“任人摆布还无法作为,这些是为了什么?就是为了这个存在几百年、除了造成不幸没有任何用处的特权?”
皇储清咳一声。“但这毕竟是我们的家。”作为一个要跷家的人,说这种话本来没多大说服力。但皇储只是垂着眼皮淡淡道来,却平白有种毋庸置疑的肯定意味。“你可以不爱它,但不能弃它不顾。”
沈斯晔有点想笑,嘴角却无法轻松的弯起来。
因为国内质疑他迟迟不出现,他才被急召回国。
“……我失态了。”良久,他低声说,“哥哥,对不起。”
皇储宽厚的拍了拍他的肩膀。
空气里浮着贡墨的淡淡芬芳,或许添加其中的名贵香料有安神的作用,使他得以重归冷静、面对现实。“……那么,祁家那边现在是什么态度?”
皇储闻言目光一黯,淡淡的说:“他们当然更希望家里能出未来的皇后。但于公于私,你觉得可能?”
沈斯晔一时无言。
皇储既已与祁家小姐结婚,他现在还是名正言顺的皇储,他的妻子却没有走国会批准、皇室册封的程序,并非合法的太子妃。
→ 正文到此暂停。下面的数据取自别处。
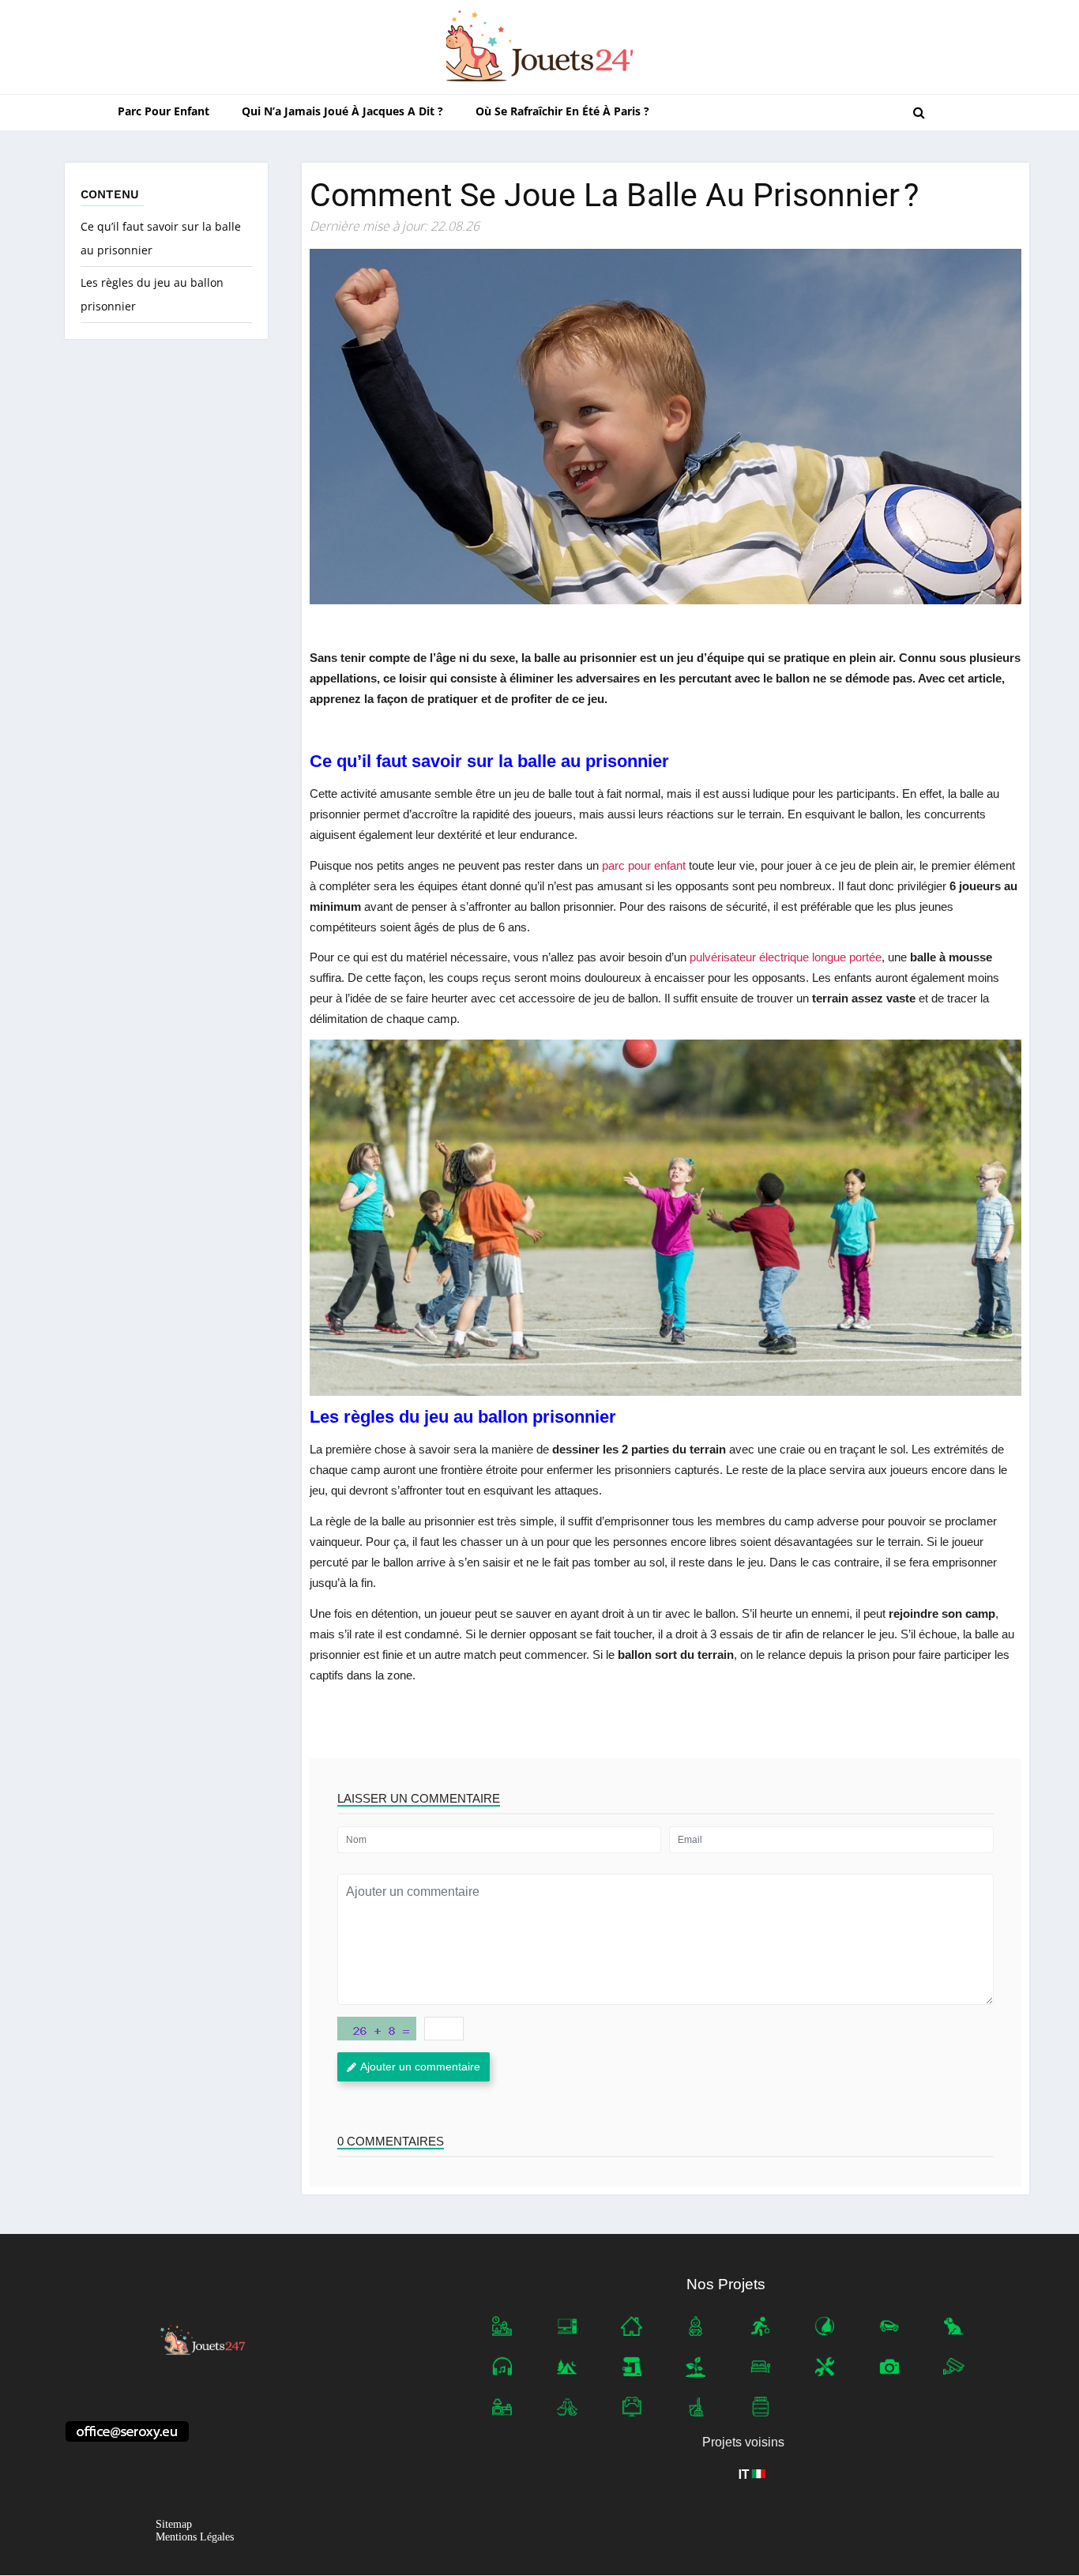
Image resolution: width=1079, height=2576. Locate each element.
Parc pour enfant (163, 110)
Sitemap (174, 2525)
祁家尽管近年收敛,但仍是忻都势力中主要的一支。他们希望的是女儿能被皇室认可,但这样一来,将来帝国对忻都殖民地只怕难以强硬。这与执政的保守党内阁政策不符,且现任首相亦是有名的鹰派,由当政党占大多数席位的国会态度会是如何,简直不言而喻。皇储去意已决,只怕也是看明白了这一点。
沈斯晔垂下眼睑,沉默的拿起笔。
“我性凉薄,所爱的不过是令怡一人罢了。”用手撑住微微后仰的身体,皇储望着玻璃穹顶,淡淡道。“但我固然自私,也不能为一己之私让帝国蒙受隐患。祁家看似安分,其实志向绝非限于从商。”尽管身处泥沼,皇储显然没有被辱骂、讥讽或是爱情遮蔽眼目。说是“凉薄”,不如说是淡泊更合适。他不再就这个话题纠缠下去,凑过来看看,惊奇:“哟,字写得不错啊。”
“还不是小时候被祖母逼着练的。”拿笔的人心不在焉,但字迹仍然保持了水准。“小孩子没耐性,一张大字有一个写错了就要重写,居然都二十年了……”说着一笑。
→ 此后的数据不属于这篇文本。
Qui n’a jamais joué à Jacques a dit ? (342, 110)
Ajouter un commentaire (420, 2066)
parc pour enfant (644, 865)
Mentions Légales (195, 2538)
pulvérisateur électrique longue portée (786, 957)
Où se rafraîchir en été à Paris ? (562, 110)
皇储想起往事,不由莞尔:“记得你有一次求我帮你写几张充数,结果被祖母看了出来,害得我跟着你一块受罚。好像也是在这里反省吧?还多亏了小华偷偷来给我们送饭。”他用拳头拄着下颌,唇边笑意逐渐加深。“让你罚跪你就真跪着,最后站都站不起来,还是我——”
“因为我那时才刚开始描红,你都开始临九成宫了!”立即打断他未出口的话,沈斯晔神色尴尬,几乎恼羞成怒。“不是说好再也不提这事了么?!”
皇储报以宽容的一笑。沈斯晔对兄长怒目而视了片刻,泄气地坐回去写字。一时偌大的水晶宫里只有软笔落在纸面上的沙沙声。
“世间不如意十有八九……我自知此事问心有愧,上负先人下负臣民,虽然这些我都不在乎。最对不起的人,就是苏娴。”良久,皇储缓缓说。“我先认识了令怡,然后浑浑噩噩的和苏娴订了婚,之后才发现已经心有所属。虽然我们俩都觉得解脱,但我还是个,”他的拳头握的松松紧紧,最终化作一个苦笑,“……混蛋。”
提到这个沈斯晔忍不住有气:“你也知道这样不地道?那为什么不能好聚好散?就算你俩是硬被捏到一起的也不该这样!上次苏慕容在伦敦碰见我,提起来简直恨不得把你掐死,我还替你挨了好几拳头!”
皇储苦笑:“你姨母在苏家也算二三把交椅了,你好歹帮我说几句好话呗……”
沈斯晔想到苏家人可能的反应,只好叹气。“好了,人家又不会真揍你,到时候也就吃点脸色、挨顿臭骂,你好好讨好老元帅别跟他顶嘴,我姨妈那里,我去求情试试看。”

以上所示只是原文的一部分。